7.10.2022
Rocky object suggests distant cloud of comets also contains asteroids
Just before dawn on 22 February 2021, a fireball lit up the skies across Canada’s Alberta province when a 2-kilogram space rock vaporized as it plunged through Earth’s atmosphere. Although the object hailed from the Oort Cloud—a conglomeration of comets at the edge of the Solar System—it wasn’t a comet, researchers now say. Data collected during its fall suggest the object was made of rock rather than ice and behaved more like an asteroid.
Independent observers of the new work say the find sheds light on the processes that formed our Solar System and challenges the conventional wisdom that the Oort Cloud only holds icy comets. “It’s telling us that there was scattering and depositing of material from all over the Solar System into the Oort Cloud,” says Karen Meech, a planetary scientist at the University of Hawaii’s Institute for Astronomy.
The discovery could provide support for models that suggest objects from the asteroid belt were dispersed into the Oort Cloud soon after the Solar System’s birth 4.6 billion years ago, says Bill Bottke, a Solar System dynamicist at the Southwest Research Institute. “This is very exciting,” he says. “Now, we have to see what we can do to explain it.”

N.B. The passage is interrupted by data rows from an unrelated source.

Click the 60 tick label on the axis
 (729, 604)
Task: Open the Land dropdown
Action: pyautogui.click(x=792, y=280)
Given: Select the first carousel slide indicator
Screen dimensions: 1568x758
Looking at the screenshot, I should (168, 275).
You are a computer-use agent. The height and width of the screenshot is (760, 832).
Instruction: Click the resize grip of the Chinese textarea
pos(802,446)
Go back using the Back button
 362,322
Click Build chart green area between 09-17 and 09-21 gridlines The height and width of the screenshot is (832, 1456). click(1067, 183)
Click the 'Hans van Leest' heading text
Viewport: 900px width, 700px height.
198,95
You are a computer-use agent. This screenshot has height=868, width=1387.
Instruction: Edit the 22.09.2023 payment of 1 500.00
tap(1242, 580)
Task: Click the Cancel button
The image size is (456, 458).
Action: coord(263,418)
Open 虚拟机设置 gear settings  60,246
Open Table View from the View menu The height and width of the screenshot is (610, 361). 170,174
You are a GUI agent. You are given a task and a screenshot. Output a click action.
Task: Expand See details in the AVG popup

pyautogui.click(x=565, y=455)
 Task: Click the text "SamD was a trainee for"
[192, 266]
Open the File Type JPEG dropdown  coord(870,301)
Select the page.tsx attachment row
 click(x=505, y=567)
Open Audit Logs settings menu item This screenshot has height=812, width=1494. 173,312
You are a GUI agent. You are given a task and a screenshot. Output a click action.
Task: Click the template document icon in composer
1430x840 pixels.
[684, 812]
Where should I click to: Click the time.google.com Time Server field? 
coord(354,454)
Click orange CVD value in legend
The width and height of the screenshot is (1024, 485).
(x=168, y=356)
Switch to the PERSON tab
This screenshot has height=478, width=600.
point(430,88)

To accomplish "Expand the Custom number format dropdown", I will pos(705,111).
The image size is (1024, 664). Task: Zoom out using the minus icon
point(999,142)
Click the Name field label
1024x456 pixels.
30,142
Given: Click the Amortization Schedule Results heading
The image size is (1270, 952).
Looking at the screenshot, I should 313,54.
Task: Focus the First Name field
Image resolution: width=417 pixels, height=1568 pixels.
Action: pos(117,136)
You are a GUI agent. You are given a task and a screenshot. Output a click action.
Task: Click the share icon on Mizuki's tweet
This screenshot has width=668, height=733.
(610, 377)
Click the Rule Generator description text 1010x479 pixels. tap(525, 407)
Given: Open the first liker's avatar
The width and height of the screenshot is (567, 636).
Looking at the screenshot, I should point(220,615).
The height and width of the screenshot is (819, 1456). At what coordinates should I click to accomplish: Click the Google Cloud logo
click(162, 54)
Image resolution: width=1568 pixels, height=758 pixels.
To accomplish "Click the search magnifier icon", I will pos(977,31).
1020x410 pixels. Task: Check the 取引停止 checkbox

First proposed by Dutch astronomer Jan Oort in 1950, the Oort Cloud is a spherical halo of comets that stretches out halfway to Proxima Centauri, the Sun’s nearest neighbor, well beyond the view of even the largest telescopes. “Everything we know about it is indirect,” says Denis Vida, a meteor astronomer at Western University who led the new study.
Scientists presume the Oort Cloud became populated with comets when the gravitational muscle of Jupiter and the other giant planets scattered far and wide the icy objects that were leftover from the formation of the outer Solar System. Occasionally, a passing star will gravitationally nudge an Oort Cloud object and send it plummeting into the inner Solar System. These objects are known as long-period comets, defined by their eccentric paths that take hundreds or even thousands of years to orbit the Sun.
In 2016, Meech and colleagues reported the discovery of an unusual long-period cometthat was dark and lacked a bright tail of vaporized ice. In fact, the object seemed much more like an asteroid—a clue that the Oort Cloud’s composition might not be so homogenous. Meech called it a Manx comet, after a breed of cat without a tail. Although astronomers have since detected dozens more of these comets, they have yet to definitively demonstrate that the objects are asteroids because they are so faint and fast-moving.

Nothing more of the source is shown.